* Task details
Each record below is to be retyped exactly, with its pictures omitted.

[Stored items]

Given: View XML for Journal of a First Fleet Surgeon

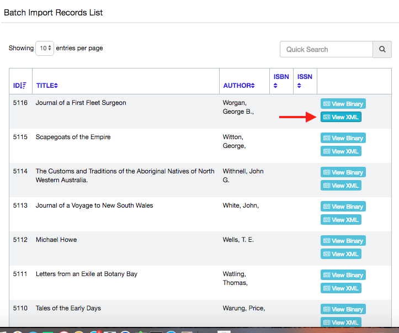Looking at the screenshot, I should point(341,117).
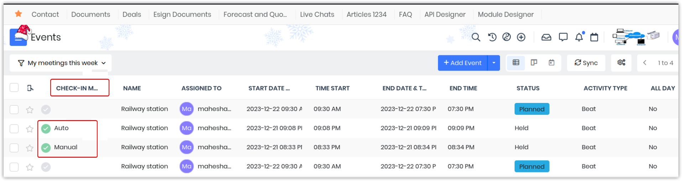Toggle the select-all checkbox in header row
Screen dimensions: 682x181
tap(14, 88)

* Output
Given: View XML for Journal of a First Fleet Surgeon

Looking at the screenshot, I should point(341,117).
Toggle the select-all checkbox in header row
Screen dimensions: 682x181
tap(14, 88)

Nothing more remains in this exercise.